Moreover, we conducted DNA EMSAs using the APID-v2 system, with cell lysates of these fusion proteins combing both FAM-labeled Aca11 and Cy5-labeled Aca13 probes. We observed the supershifted DNA band displaying co-localization of Aca11 and Aca13 probes, only when St3_HNH-n-Aca11 and A24-c-Aca13 were included in the reaction (Fig. 6E). In contrast, neither A24-(Δ32–38) nor AcrIIC1 can interact with St3Cas9 HNH domain to produce any co-localized signal. Plasmid interference assays further validated complete loss of AcrIIA24 inhibitory activity against St3Cas9 in E. coli upon E32–D38 deletion (Fig. 6F). These findings demonstrated that AcrIIA24 directly interacts with the St3Cas9 HNH domain, and its loop region (E32–D38) are key sites for both the interaction with St3Cas9 and the inhibitory activity of AcrIIA24. In summary, AcrIIA24 binds to the HNH domain to specifically inhibit DNA cleavage activity of St3Cas9 (Fig. 6G). Furthermore, we show that our APID system provides a robust and efficient platform for protein–protein interaction analysis.

Discussion

Aca proteins are regulatory elements linked to anti-CRISPR systems, typically positioned downstream of Acr operons to prevent excessive Acr expression that could harm the host [24]. Conventionally, Aca proteins regulate Acr expression through negative feedback, minimizing the fitness cost to the host during the later stages of phage infection [22, 23]. In this study, we elucidated the distinct regulatory mechanisms of Aca11 and Aca13, which mediate bidirectional regulation of acr-aca operons by recognizing their IR sequences within acr promoters. We proposed that this bidirectional regulatory mechanism provides phages with a significant advantage over the conventional unidirectional control of a single set of acr genes observed in other acr-aca operons [25]. This mechanism allows phages to swiftly initiate high-level Acr transcription from two robust promoters. Subsequently, it attenuates Acr expression via a single Aca protein. This mechanism manages to establish an optimized finely tuned equilibrium between immune evasion and energy metabolism. As a result, this form of regulation can enhance phage survival against CRISPR–Cas defenses. Our findings reveal a novel regulatory paradigm in anti-CRISPR systems. They not only distinguish Aca11 and Aca13 from previously characterized Aca-associated operons, but also provide fresh insights into the intrinsic interplay between phages and bacterial immune systems.
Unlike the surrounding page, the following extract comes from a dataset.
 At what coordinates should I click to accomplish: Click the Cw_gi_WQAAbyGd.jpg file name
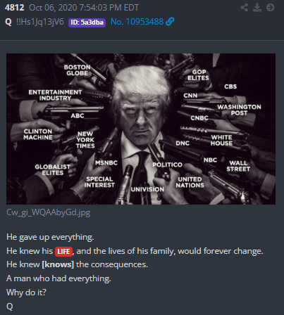[49, 212]
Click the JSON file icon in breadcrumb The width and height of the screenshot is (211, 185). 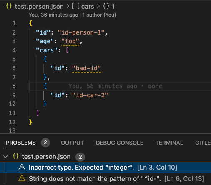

The identification of Aca proteins has mainly relied on the presence of an HTH domain [7, 21, 23, 34]. However, Aca13 lacks this canonical DNA-binding motif, leading to its initial oversight in early Aca study [34]. In this study, we demonstrated that Aca13 acts as a typical Aca protein, playing a crucial role in the transcriptional regulation of Acrs by binding to specific IR sequences within acr-aca13 promoters. This finding challenges the conventional criteria for Aca identification and suggests that Aca proteins may exhibit a broader range of structural features and regulatory mechanisms than previously recognized. Furthermore, our functional characterization of AcrIIA32 revealed that its Acr domain (A32NTD) displays anti-CRISPR activity, whereas its Aca13 domain (A32CTD) primarily regulates Acr expression. Interestingly, we found the Acr domain (A32NTD) enhances the regulatory activity of Aca13 domain (A32CTD), unveiling a previously unrecognized mechanism of functional domain synergy in anti-CRISPR systems. This study provides new insights into the regulatory landscape of anti-CRISPR systems and identifies structural domains that perform dual roles in CRISPR-mediated immunity.

Currently, the identification of Acr proteins remains challenging due to their remarkable sequence diversity and the absence of conserved structural domains [18, 19]. Since aca genes within acr-aca operons tend to be more conserved, they serve as effective markers for identifying adjacent acr genes through the “guilt-by-association” method [12, 20, 21]. Here, we present an enhanced approach based on “guilt-by-association”, combing Aca proteins along with identification of its IR sequences. This refinement enables us to consider genes regulated by Aca proteins as promising candidates for potential Acr proteins. By utilizing this improved strategy, we screened three candidate genes (Cand1, Cand2, and Cand3) against Streptococcus Cas9 systems (SpyCas9, St1Cas9, and St3Cas9) and successfully identified a novel type II-A Acr, AcrIIA35. Our findings demonstrate the effectiveness of this bioinformatics strategy for Acr discovery. Furthermore, although Cand1 and Cand3 were found not to inhibit SpyCas9, St1Cas9, and St3Cas9, we hypothesize that they might still function as Acr proteins capable of inhibiting other CRISPR–Cas systems, which requires further validation.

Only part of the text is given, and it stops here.